We performed an analysis of the relevant literature and selected 17 genes related to EMT process in CRC (Table 2). Using qPCR, mRNA levels of these genes were analyzed in 44 CRC samples (Table 3).
Table 2

Genes involved in the epithelial-mesenchymal transition in CRC





TWIST1 is a highly conserved basic helix-loop-helix (bHLH) transcription factor that regulates the EMT required for neural crest migration during vertebrate embryonic development. TWIST1 expression is positively associated with patient survival after curative CRC resection, and thus is a promising candidate biomarker of the disease progression.





SNAIL1 is a transcriptional regulator of E-cadherin, which suppression is critical to facilitate the EMT process. SNAIL1 mRNA level is not detectable in the normal colon mucosa, but is upregulated in 60–70% of CRC. Importantly, aberrant SNAIL1 expression in CRC has been shown to be associated not only with poor patient prognosis, but also with a reduced relapse-free survival time.

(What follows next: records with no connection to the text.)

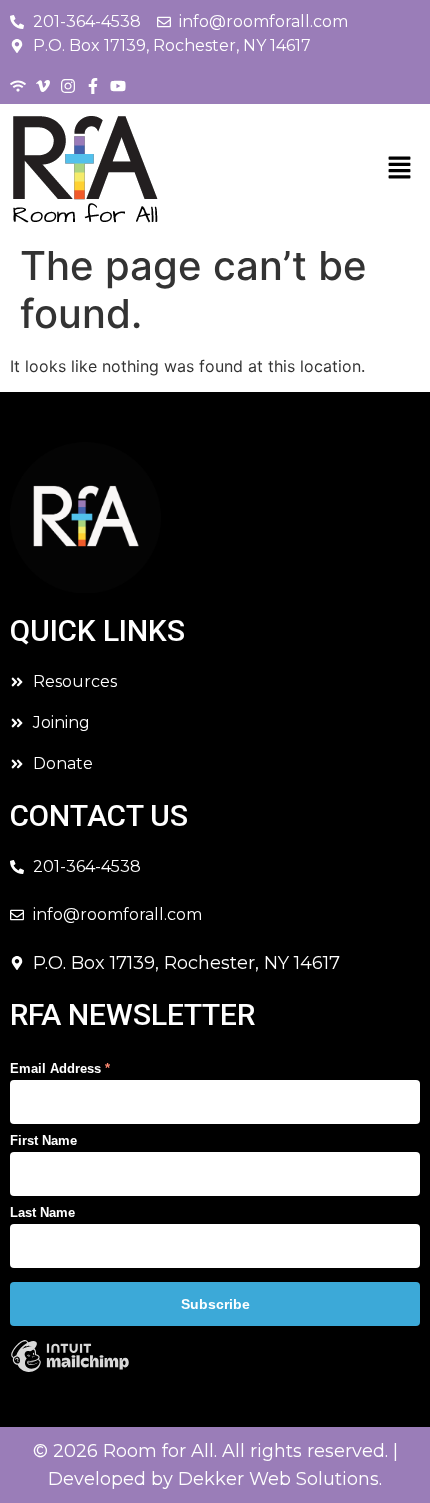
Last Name (42, 1212)
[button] (400, 168)
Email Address (60, 1068)
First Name (43, 1140)
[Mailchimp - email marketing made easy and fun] (70, 1369)
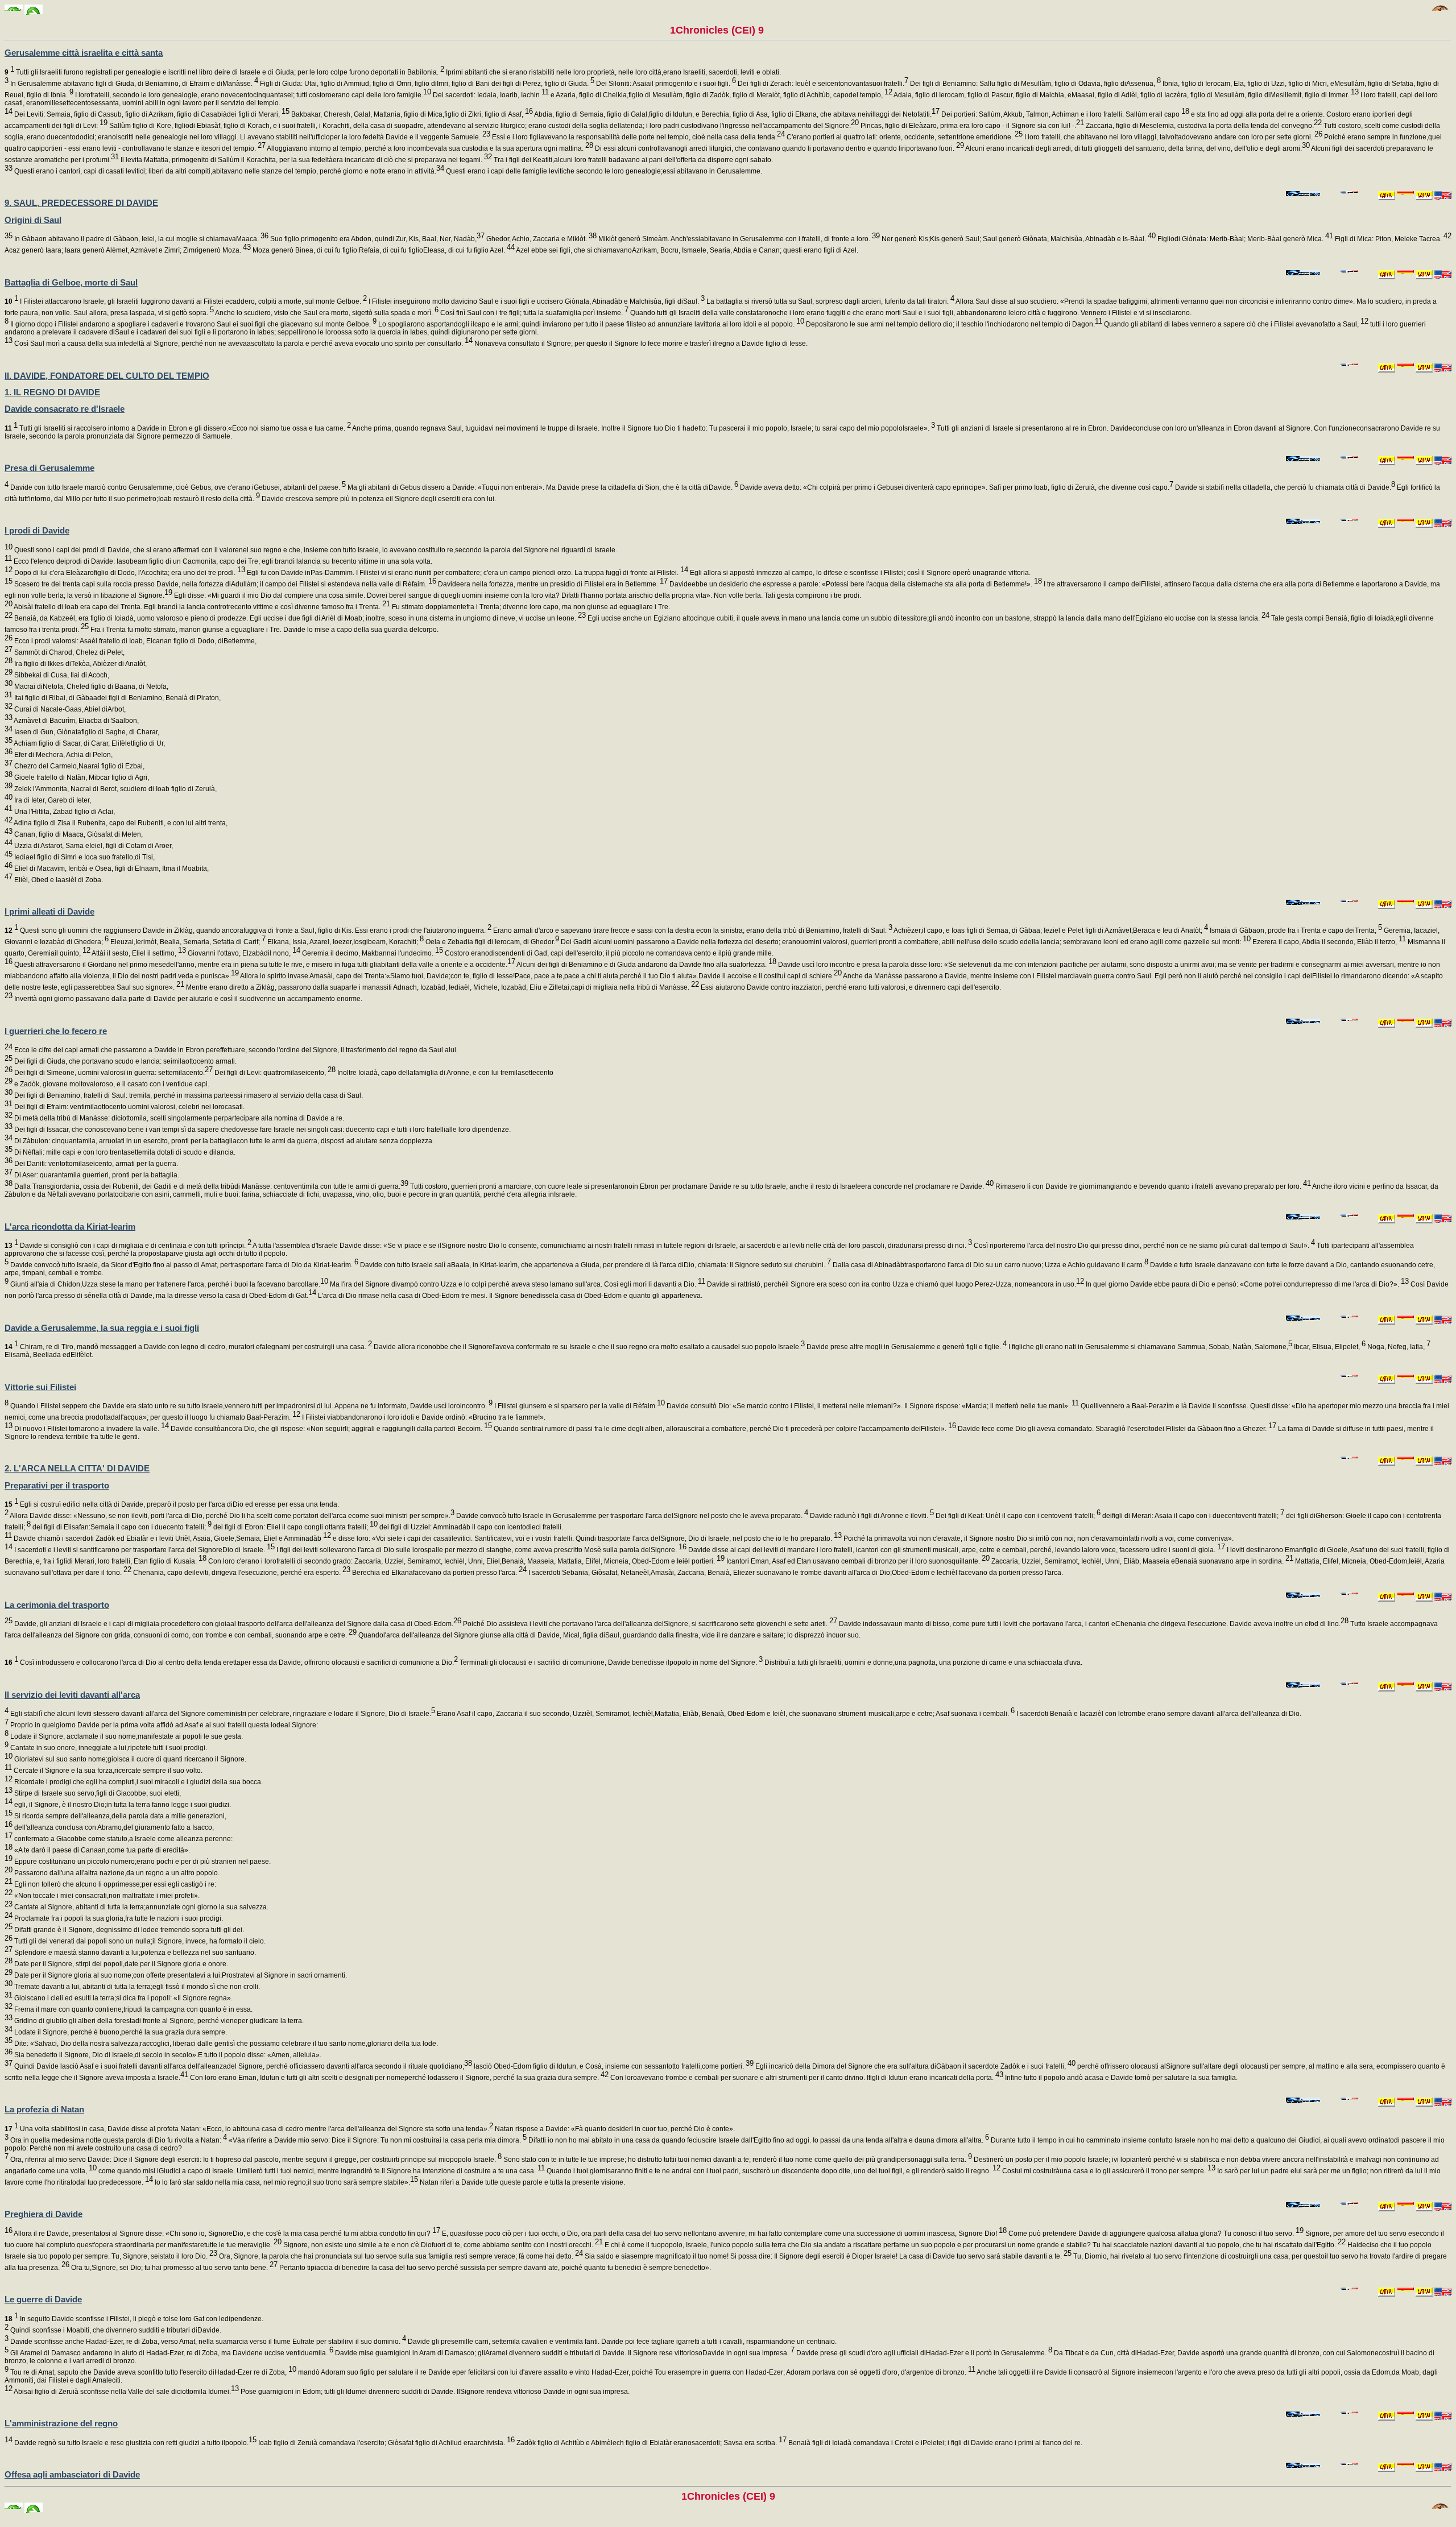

SNAIL2 has been implicated as an anti-apoptotic factor, and is thought to mediate the EMT process by repressing E-cadherin transcription. Accordingly, SNAIL2 expression in human CRC cell lines has been shown to be correlated with critical EMT properties, including the loss of E-cadherin expression and an increase in both cell migration and invasion.




ZEB1 mediates the EMT pathway, and in fact has been shown to be not only sufficient to induce the EMT, but also necessary for maintaining the adapted mesenchymal phenotype. ZEB1 contains zinc finger clusters in both its N- and C-terminal regions, and a homeodomain in the central region. In CRC cells, ZEB1 has been shown to critically mediate the EMT, and thus may be an important regulator of CRC metastasis.





ZEB2 is a member of the Zfh1 family of two-handed zinc-finger transcription factors. It is frequently expressed in colon cancer, and has been shown by several previous studies to induce the EMT, and to facilitate cancer-cell metastasis, possibly via the repression and upregulation of E-cadherin and vimentin respectively.





LEF1 is critical for tumor-cell adhesion and/or migration, and thus, also for tumor invasion and metastasis. In addition, it plays a pivotal role in carcinogenesis and CRC progression, partly via its function in the LEF1/β-catenin complex, which is a crucial effector of the Wnt signaling pathway. Increased LEF1 expression has been shown to be correlated with node and distant metastasis, and with an advanced tumor stage. Furthermore, LEF1 was shown to be involved in CRC invasion and metastasis.





Forkhead box (FOX) protein A1 (FOXA1) is a transcription factor belonging to the FOX gene superfamily that mediates fundamental developmental and differentiation processes. Specifically, it modulates transcriptional programs in a tissue-dependent manner by inducing nucleosomal rearrangement, and by altering chromatin accessibility to the transcriptional machinery. FOXA1 has been shown to be overexpressed in CRC, and furthermore, to be positively associated with poor clinicopathological features. This suggests that its expression may be a promising candidate prognostic biomarker for patients with CRC. FOXA2 is a known key regulator of CRC metastasis to the liver.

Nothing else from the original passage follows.